When I began my PhD studies nearly a year ago, I did so knowing that the first year would be, essentially, writing a literature review. I was told over and over again that it was all about reading, reading, reading, and writing. Everyone I spoke to assured me that I would feel lost and confused. I was told to expect to feel like a failure; to expect to doubt myself. I was told that I would be reading more than ever before – and that some of the reading would be a waste of time.
Keep reading. Keep reading. Keep reading.
Those words echoed in my mind over the first eight or nine months.
But then – all of the sudden – I realised I wasn’t doing enough writing! In fact, I was doing very little writing.
Why? Because I didn’t know how.
I had done so much reading that all of the ideas were running wild in my head. I couldn’t corral them; I couldn’t control them.
When I attempted to express my ideas on paper, I felt that I wasn’t “good enough” to critique the works of others. I felt that I wasn’t clever enough to put my words and my opinions into the mix.
Eventually, I found a bit of confidence to start writing but it was a challenge. There were so many thoughts in my head – so many references to reflect on – that it was overwhelming. It was so overwhelming that I didn’t know how to organise my thoughts.
Soon, the overwhelming feelings morphed into fear which morphed into serious self-doubt—which only made the writing more challenging.
But I needed to write. So I did. I just wrote and wrote and soon I had 6,000 words. But the structure was confusing and there were lots of repeated ideas. Still, I kept writing. And eventually, there were more than 10,000 words. But the structure was still too confusing and there were still too many repeated thoughts.
The solution? Stop writing!
Yes, by that point the document was so confusing that I needed to start from scratch. I needed to build a new structure and start from there.
With the help of one of my supervisors, a new structure was determined. And then I started my word count over at zero. Oh, what a sad day that was!
With the new structure decided, I opened up a fresh document and began moving text across from the old one. I moved it bit-by-bit, starting from the top of the new document, working my way down. By the end of the first day, I was back up to 3,700 words. And by the end of the first week, I was up to 6,000.
But the words were better quality; the words flowed better and actually made sense.
Eventually, I found myself with a literature review of nearly 12,000 words, which has formed part of a larger annual review report of nearly 17,000 words (that’s 68 pages if you wondered).
I’ve sent the annual review report off to my advisory panel and now I have a week and a half to wait and wring my fingers whilst I stress and panic that it won’t be good enough.
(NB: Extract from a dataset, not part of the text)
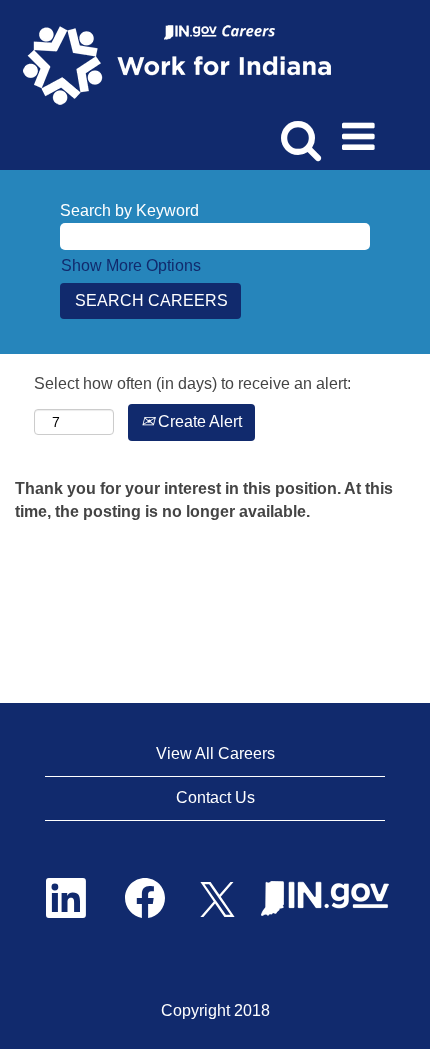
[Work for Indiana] (183, 63)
And I will stress. Every single day. Because I am now so convinced that my literature review is absolutely horrible and there’s no way I’ll pass my annual review.
But just in case I’m wrong, I will continue to reflect on the document so that I can improve upon it for my main PhD thesis.
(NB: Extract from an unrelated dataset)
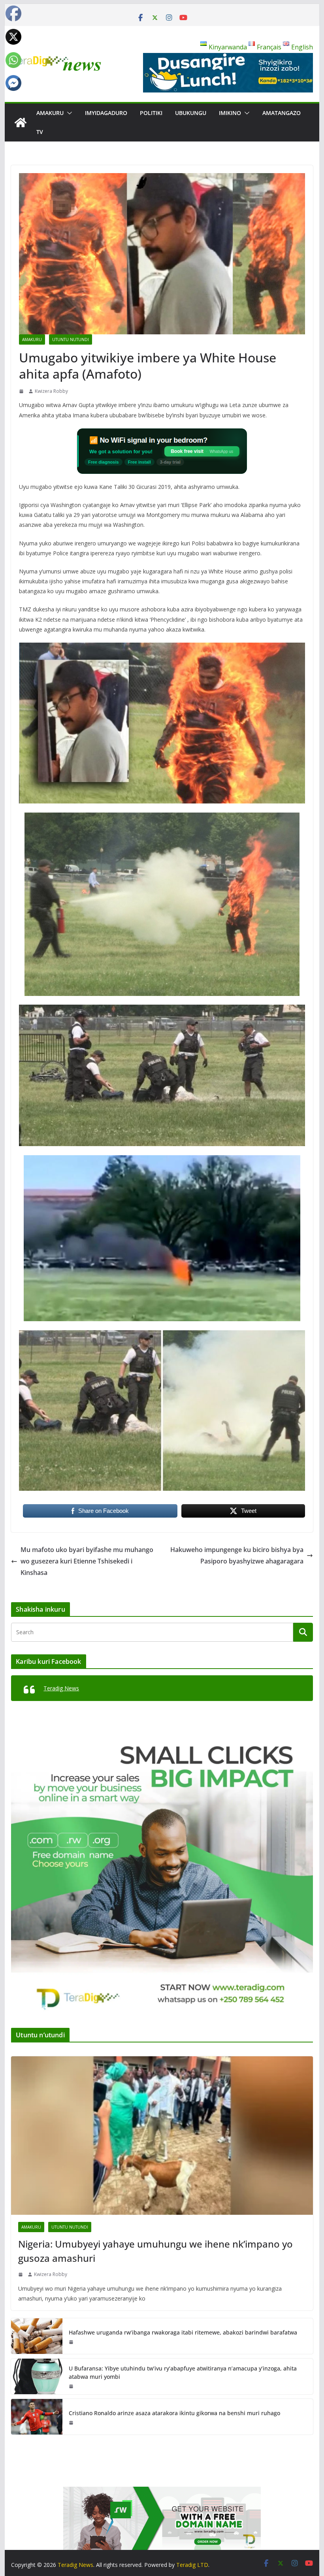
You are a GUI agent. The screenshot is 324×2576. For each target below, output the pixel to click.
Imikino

Of course, if I could start all over, I know what I’d do differently. And I’m going to try to remember those lessons when it comes time to start on my methods chapter (up next!).
So what’s my advice to someone starting out today? That’s easy: Start today!
Start putting your thoughts on paper immediately. They might be wrong; they might be conveyed in a casual or even half-baked manner; they might get deleted later. It doesn’t matter. Write! And write right now!
Why? Because you’ll get your ideas out of your head and onto a piece of paper (or a computer screen). Because you’ll have something to show your supervisors, who can help guide you in the right direction. Because you’ll feel a sense of accomplishment. Because you’ll have something to look back on later, showing how far you’ve come from Day One!
In between now and my annual review meeting later this month, I will be taking some time to read more about research methods for my investigation. But I’ll be reading with my pen and pad handy so that I can write as I read.
As you can tell, I’m running a little massively short on self-esteem just now. Hopefully, I’ll be able to share some positive outcomes soon though!
2 thoughts on “How not to write a literature review: Part 1”
Great read: interesting lessons with good encouragement. All the best with your panel meeting 🙂 Oh, one more thing; you’ll be fine.
Thanks, Samuel. I am just a natural worrier these days and can’t seem to shake it. On the plus side, I can see a massive improvement between what I’ve submitted and what I was looking at 10 weeks ago! So that’s something.
I already have note for how to improve the document – including areas that need expansion – and I’ll add those to whatever suggestions my panel make.